Les indépendantistes avaient vu autre chose dans le paysage politique québécois que cette nostalgie de l'ère bleutée, celle du « chef » qu'on adule et qui décide tout, y compris les « clips » sur l'information à donner au peuple. Ils avaient rêvé d'un pays bien réel, avec des hommes et des femmes prêts à tout sacrifier, y compris leur carrière personnelle, pour les y conduire. Le pouvoir a gangrené les dirigeants de cette cause grande et noble de l'indépendance et le porte-monnaie l'a emporté sur le pays à faire, le pays à nommer.

Le Québec a maintenant trois partis fédéralistes et aucun n'est authentiquement indépendantiste. Le Parti libéral, dirigé par Jean Charest, est d'un vide à faire mourir tout électeur qui veut se rendre aux urnes. À part le « gueulage » de son chef, d'une politique traditionnelle à la petite semaine, ce parti est sans vision, ne présente aucune action stimulante pour quelqu'un qui croit à un avenir meilleur pour sa nation.

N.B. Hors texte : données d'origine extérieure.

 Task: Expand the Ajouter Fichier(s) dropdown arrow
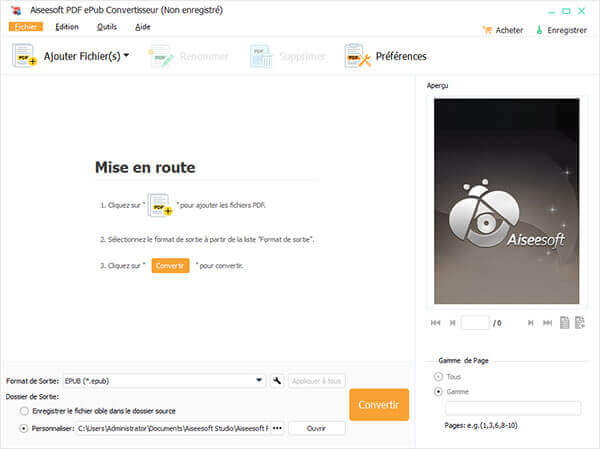point(126,56)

L'Action démocratique du Québec fait encore davantage pitié. Mario Dumont n'a pas su livrer une vision claire d'un Québec moderne. Il pratique lui aussi la politique du « ça n'a pas de bon sens de faire ce qui se fait présentement », mais ne propose rien de bien concret comme solution de rechange. Sa position constitutionnelle n'est pas très lumineuse et son programme économique et social ne l'est pas davantage.

 

Le Parti québécois, voué à l'indépendance du Québec, est bel et bien mort. Jean Bernard Landry est devenu « confédéraliste », a repris, sans trop le dire à tout le monde, exactement le programme de l'Action démocratique, version originale. Ceux qui le croyaient pur et dur doivent bien admettre maintenant qu'il est mou, plus mou que ce qu'on pouvait imaginer. Michel Vastel ne craint pas de dire dans sa biographie du premier ministre Landry (p. 428) que l'union confédérale qu'il propose n'est qu'un autre modèle de fédéralisme renouvelé. Ce qui veut dire que voter pour le Parti québécois, à la prochaine élection, c'est voter pour rester dans le Canada. C'est voter fédéraliste !

Les indépendantistes peuvent-ils honnêtement aller voter la prochaine fois ? Logiquement, non ! Un indépendantiste qui vote fédéraliste n'a aucun sens.